[Collected data entries]
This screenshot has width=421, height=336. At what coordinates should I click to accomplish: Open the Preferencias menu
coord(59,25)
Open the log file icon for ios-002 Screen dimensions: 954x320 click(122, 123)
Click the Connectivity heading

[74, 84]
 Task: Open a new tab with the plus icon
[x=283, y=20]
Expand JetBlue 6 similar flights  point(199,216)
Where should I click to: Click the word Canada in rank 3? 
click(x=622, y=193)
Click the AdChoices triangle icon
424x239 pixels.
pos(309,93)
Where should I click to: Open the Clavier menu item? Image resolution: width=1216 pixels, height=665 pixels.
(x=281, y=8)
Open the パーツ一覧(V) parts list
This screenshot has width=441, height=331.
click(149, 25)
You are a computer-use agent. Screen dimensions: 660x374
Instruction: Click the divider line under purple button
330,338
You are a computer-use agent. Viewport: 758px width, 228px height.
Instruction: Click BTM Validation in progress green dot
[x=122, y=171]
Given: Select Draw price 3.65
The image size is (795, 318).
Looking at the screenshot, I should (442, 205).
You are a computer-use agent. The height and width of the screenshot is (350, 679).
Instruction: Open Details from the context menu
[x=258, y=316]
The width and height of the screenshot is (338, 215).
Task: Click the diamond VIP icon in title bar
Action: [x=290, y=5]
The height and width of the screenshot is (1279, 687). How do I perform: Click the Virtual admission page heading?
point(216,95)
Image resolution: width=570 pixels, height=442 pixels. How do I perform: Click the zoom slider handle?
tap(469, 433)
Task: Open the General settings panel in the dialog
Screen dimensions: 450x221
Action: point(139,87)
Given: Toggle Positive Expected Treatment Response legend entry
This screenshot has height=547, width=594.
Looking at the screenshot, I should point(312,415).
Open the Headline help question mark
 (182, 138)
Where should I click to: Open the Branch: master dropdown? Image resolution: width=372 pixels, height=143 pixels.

_Task item_
Retype all the data verbatim.

_Final answer_
This screenshot has width=421, height=336. At what coordinates should I click to accomplish: Open the Preferencias menu
coord(59,25)
Open the log file icon for ios-002 Screen dimensions: 954x320 click(122, 123)
Click the Connectivity heading

[74, 84]
 Task: Open a new tab with the plus icon
[x=283, y=20]
Expand JetBlue 6 similar flights  point(199,216)
Where should I click to: Click the word Canada in rank 3? 
click(x=622, y=193)
Click the AdChoices triangle icon
424x239 pixels.
pos(309,93)
Where should I click to: Open the Clavier menu item? Image resolution: width=1216 pixels, height=665 pixels.
(x=281, y=8)
Open the パーツ一覧(V) parts list
This screenshot has width=441, height=331.
click(149, 25)
You are a computer-use agent. Screen dimensions: 660x374
Instruction: Click the divider line under purple button
330,338
You are a computer-use agent. Viewport: 758px width, 228px height.
Instruction: Click BTM Validation in progress green dot
[x=122, y=171]
Given: Select Draw price 3.65
The image size is (795, 318).
Looking at the screenshot, I should (442, 205).
You are a computer-use agent. The height and width of the screenshot is (350, 679).
Instruction: Open Details from the context menu
[x=258, y=316]
The width and height of the screenshot is (338, 215).
Task: Click the diamond VIP icon in title bar
Action: [x=290, y=5]
The height and width of the screenshot is (1279, 687). How do I perform: Click the Virtual admission page heading?
point(216,95)
Image resolution: width=570 pixels, height=442 pixels. How do I perform: Click the zoom slider handle?
tap(469, 433)
Task: Open the General settings panel in the dialog
Screen dimensions: 450x221
Action: point(139,87)
Given: Toggle Positive Expected Treatment Response legend entry
This screenshot has height=547, width=594.
Looking at the screenshot, I should point(312,415).
Open the Headline help question mark
 (182, 138)
Where should I click to: Open the Branch: master dropdown? Image resolution: width=372 pixels, height=143 pixels.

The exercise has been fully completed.